* Items listed in a dataset

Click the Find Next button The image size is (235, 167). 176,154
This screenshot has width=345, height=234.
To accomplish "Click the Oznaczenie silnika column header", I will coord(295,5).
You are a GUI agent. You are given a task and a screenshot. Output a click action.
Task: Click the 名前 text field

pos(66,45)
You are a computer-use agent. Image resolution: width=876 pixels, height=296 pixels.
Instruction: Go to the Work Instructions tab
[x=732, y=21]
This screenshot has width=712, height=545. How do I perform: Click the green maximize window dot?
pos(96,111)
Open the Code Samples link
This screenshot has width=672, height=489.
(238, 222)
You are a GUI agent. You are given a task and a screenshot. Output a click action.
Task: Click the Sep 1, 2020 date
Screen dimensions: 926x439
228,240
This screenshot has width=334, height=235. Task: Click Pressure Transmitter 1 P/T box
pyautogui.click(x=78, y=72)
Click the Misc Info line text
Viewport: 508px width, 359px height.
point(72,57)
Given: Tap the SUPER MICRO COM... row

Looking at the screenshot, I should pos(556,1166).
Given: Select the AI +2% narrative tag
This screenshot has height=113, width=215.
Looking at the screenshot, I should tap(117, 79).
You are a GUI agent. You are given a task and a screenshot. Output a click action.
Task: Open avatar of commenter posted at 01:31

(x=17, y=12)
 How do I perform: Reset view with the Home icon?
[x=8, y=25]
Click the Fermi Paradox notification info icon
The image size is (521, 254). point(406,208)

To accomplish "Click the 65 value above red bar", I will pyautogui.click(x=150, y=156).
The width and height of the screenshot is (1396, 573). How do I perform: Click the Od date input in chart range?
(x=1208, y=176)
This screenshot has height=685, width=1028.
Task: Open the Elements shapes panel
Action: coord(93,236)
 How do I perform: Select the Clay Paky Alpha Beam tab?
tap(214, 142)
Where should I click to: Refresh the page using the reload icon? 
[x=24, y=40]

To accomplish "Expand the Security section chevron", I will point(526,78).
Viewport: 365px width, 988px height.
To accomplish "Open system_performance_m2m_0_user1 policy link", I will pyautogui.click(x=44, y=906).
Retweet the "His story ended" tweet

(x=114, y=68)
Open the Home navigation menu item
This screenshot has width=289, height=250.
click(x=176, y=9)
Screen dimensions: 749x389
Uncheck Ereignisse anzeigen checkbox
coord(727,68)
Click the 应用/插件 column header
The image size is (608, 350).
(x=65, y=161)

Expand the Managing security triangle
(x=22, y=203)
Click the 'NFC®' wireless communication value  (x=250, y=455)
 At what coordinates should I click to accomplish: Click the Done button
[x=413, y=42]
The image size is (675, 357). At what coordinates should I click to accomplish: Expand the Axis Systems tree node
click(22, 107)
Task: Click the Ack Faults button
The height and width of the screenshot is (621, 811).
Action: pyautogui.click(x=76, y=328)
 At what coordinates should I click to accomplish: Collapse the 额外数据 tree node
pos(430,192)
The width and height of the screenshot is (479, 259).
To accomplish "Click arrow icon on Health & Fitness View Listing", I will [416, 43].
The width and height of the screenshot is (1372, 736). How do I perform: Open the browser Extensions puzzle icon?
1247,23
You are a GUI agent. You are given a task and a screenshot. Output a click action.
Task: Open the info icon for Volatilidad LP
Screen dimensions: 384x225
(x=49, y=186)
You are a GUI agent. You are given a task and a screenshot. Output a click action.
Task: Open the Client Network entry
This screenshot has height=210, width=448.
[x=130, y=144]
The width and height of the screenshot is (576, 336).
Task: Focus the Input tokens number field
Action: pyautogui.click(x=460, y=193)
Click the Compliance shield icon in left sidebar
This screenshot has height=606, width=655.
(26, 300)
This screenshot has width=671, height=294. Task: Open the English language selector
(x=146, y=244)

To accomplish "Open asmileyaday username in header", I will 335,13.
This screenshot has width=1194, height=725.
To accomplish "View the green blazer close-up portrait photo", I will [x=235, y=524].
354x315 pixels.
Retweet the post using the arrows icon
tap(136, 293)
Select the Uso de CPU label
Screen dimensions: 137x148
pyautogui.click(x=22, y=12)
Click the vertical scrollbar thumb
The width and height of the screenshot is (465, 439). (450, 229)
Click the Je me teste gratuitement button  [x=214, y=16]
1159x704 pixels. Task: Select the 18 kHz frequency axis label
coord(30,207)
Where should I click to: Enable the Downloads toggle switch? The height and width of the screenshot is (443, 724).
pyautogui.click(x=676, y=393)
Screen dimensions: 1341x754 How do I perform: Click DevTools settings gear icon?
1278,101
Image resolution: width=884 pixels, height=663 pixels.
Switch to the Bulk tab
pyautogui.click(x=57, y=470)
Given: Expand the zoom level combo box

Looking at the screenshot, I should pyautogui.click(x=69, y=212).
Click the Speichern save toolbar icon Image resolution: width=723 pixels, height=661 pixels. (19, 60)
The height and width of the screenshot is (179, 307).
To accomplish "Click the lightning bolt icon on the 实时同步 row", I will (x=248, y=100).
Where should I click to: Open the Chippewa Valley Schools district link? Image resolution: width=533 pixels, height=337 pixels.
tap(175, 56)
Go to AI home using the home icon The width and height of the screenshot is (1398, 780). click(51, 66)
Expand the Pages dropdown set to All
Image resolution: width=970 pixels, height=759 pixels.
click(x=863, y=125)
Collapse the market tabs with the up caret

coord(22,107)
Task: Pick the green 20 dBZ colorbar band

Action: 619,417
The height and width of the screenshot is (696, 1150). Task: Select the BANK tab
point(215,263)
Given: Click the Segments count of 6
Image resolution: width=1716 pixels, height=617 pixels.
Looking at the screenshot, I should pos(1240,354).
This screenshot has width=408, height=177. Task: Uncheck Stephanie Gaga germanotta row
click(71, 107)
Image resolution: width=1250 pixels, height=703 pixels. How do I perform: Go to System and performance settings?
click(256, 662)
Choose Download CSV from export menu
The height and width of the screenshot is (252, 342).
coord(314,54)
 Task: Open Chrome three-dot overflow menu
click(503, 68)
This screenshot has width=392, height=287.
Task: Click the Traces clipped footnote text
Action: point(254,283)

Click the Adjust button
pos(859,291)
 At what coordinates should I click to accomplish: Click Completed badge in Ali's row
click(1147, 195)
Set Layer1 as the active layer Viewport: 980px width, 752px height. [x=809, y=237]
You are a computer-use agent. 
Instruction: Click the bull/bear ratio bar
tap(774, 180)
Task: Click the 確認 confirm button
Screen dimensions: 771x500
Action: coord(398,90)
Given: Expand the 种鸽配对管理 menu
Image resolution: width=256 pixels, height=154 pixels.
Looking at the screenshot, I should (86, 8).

* EXERCISE OBJECTIVE
For this exercise, output the entries above exactly as written.

* TASK ANSWER
Click the Find Next button The image size is (235, 167). 176,154
This screenshot has width=345, height=234.
To accomplish "Click the Oznaczenie silnika column header", I will coord(295,5).
You are a GUI agent. You are given a task and a screenshot. Output a click action.
Task: Click the 名前 text field

pos(66,45)
You are a computer-use agent. Image resolution: width=876 pixels, height=296 pixels.
Instruction: Go to the Work Instructions tab
[x=732, y=21]
This screenshot has width=712, height=545. How do I perform: Click the green maximize window dot?
pos(96,111)
Open the Code Samples link
This screenshot has width=672, height=489.
(238, 222)
You are a GUI agent. You are given a task and a screenshot. Output a click action.
Task: Click the Sep 1, 2020 date
Screen dimensions: 926x439
228,240
This screenshot has width=334, height=235. Task: Click Pressure Transmitter 1 P/T box
pyautogui.click(x=78, y=72)
Click the Misc Info line text
Viewport: 508px width, 359px height.
point(72,57)
Given: Tap the SUPER MICRO COM... row

Looking at the screenshot, I should pos(556,1166).
Given: Select the AI +2% narrative tag
This screenshot has height=113, width=215.
Looking at the screenshot, I should tap(117, 79).
You are a GUI agent. You are given a task and a screenshot. Output a click action.
Task: Open avatar of commenter posted at 01:31

(x=17, y=12)
 How do I perform: Reset view with the Home icon?
[x=8, y=25]
Click the Fermi Paradox notification info icon
The image size is (521, 254). point(406,208)

To accomplish "Click the 65 value above red bar", I will pyautogui.click(x=150, y=156).
The width and height of the screenshot is (1396, 573). How do I perform: Click the Od date input in chart range?
(x=1208, y=176)
This screenshot has height=685, width=1028.
Task: Open the Elements shapes panel
Action: coord(93,236)
 How do I perform: Select the Clay Paky Alpha Beam tab?
tap(214, 142)
Where should I click to: Refresh the page using the reload icon? 
[x=24, y=40]

To accomplish "Expand the Security section chevron", I will point(526,78).
Viewport: 365px width, 988px height.
To accomplish "Open system_performance_m2m_0_user1 policy link", I will pyautogui.click(x=44, y=906).
Retweet the "His story ended" tweet

(x=114, y=68)
Open the Home navigation menu item
This screenshot has width=289, height=250.
click(x=176, y=9)
Screen dimensions: 749x389
Uncheck Ereignisse anzeigen checkbox
coord(727,68)
Click the 应用/插件 column header
The image size is (608, 350).
(x=65, y=161)

Expand the Managing security triangle
(x=22, y=203)
Click the 'NFC®' wireless communication value  (x=250, y=455)
 At what coordinates should I click to accomplish: Click the Done button
[x=413, y=42]
The image size is (675, 357). At what coordinates should I click to accomplish: Expand the Axis Systems tree node
click(22, 107)
Task: Click the Ack Faults button
The height and width of the screenshot is (621, 811).
Action: pyautogui.click(x=76, y=328)
 At what coordinates should I click to accomplish: Collapse the 额外数据 tree node
pos(430,192)
The width and height of the screenshot is (479, 259).
To accomplish "Click arrow icon on Health & Fitness View Listing", I will [416, 43].
The width and height of the screenshot is (1372, 736). How do I perform: Open the browser Extensions puzzle icon?
1247,23
You are a GUI agent. You are given a task and a screenshot. Output a click action.
Task: Open the info icon for Volatilidad LP
Screen dimensions: 384x225
(x=49, y=186)
You are a GUI agent. You are given a task and a screenshot. Output a click action.
Task: Open the Client Network entry
This screenshot has height=210, width=448.
[x=130, y=144]
The width and height of the screenshot is (576, 336).
Task: Focus the Input tokens number field
Action: pyautogui.click(x=460, y=193)
Click the Compliance shield icon in left sidebar
This screenshot has height=606, width=655.
(26, 300)
This screenshot has width=671, height=294. Task: Open the English language selector
(x=146, y=244)

To accomplish "Open asmileyaday username in header", I will 335,13.
This screenshot has width=1194, height=725.
To accomplish "View the green blazer close-up portrait photo", I will [x=235, y=524].
354x315 pixels.
Retweet the post using the arrows icon
tap(136, 293)
Select the Uso de CPU label
Screen dimensions: 137x148
pyautogui.click(x=22, y=12)
Click the vertical scrollbar thumb
The width and height of the screenshot is (465, 439). (450, 229)
Click the Je me teste gratuitement button  [x=214, y=16]
1159x704 pixels. Task: Select the 18 kHz frequency axis label
coord(30,207)
Where should I click to: Enable the Downloads toggle switch? The height and width of the screenshot is (443, 724).
pyautogui.click(x=676, y=393)
Screen dimensions: 1341x754 How do I perform: Click DevTools settings gear icon?
1278,101
Image resolution: width=884 pixels, height=663 pixels.
Switch to the Bulk tab
pyautogui.click(x=57, y=470)
Given: Expand the zoom level combo box

Looking at the screenshot, I should pyautogui.click(x=69, y=212).
Click the Speichern save toolbar icon Image resolution: width=723 pixels, height=661 pixels. (19, 60)
The height and width of the screenshot is (179, 307).
To accomplish "Click the lightning bolt icon on the 实时同步 row", I will (x=248, y=100).
Where should I click to: Open the Chippewa Valley Schools district link? Image resolution: width=533 pixels, height=337 pixels.
tap(175, 56)
Go to AI home using the home icon The width and height of the screenshot is (1398, 780). click(51, 66)
Expand the Pages dropdown set to All
Image resolution: width=970 pixels, height=759 pixels.
click(x=863, y=125)
Collapse the market tabs with the up caret

coord(22,107)
Task: Pick the green 20 dBZ colorbar band

Action: 619,417
The height and width of the screenshot is (696, 1150). Task: Select the BANK tab
point(215,263)
Given: Click the Segments count of 6
Image resolution: width=1716 pixels, height=617 pixels.
Looking at the screenshot, I should pos(1240,354).
This screenshot has width=408, height=177. Task: Uncheck Stephanie Gaga germanotta row
click(71, 107)
Image resolution: width=1250 pixels, height=703 pixels. How do I perform: Go to System and performance settings?
click(256, 662)
Choose Download CSV from export menu
The height and width of the screenshot is (252, 342).
coord(314,54)
 Task: Open Chrome three-dot overflow menu
click(503, 68)
This screenshot has width=392, height=287.
Task: Click the Traces clipped footnote text
Action: point(254,283)

Click the Adjust button
pos(859,291)
 At what coordinates should I click to accomplish: Click Completed badge in Ali's row
click(1147, 195)
Set Layer1 as the active layer Viewport: 980px width, 752px height. [x=809, y=237]
You are a computer-use agent. 
Instruction: Click the bull/bear ratio bar
tap(774, 180)
Task: Click the 確認 confirm button
Screen dimensions: 771x500
Action: coord(398,90)
Given: Expand the 种鸽配对管理 menu
Image resolution: width=256 pixels, height=154 pixels.
Looking at the screenshot, I should (86, 8).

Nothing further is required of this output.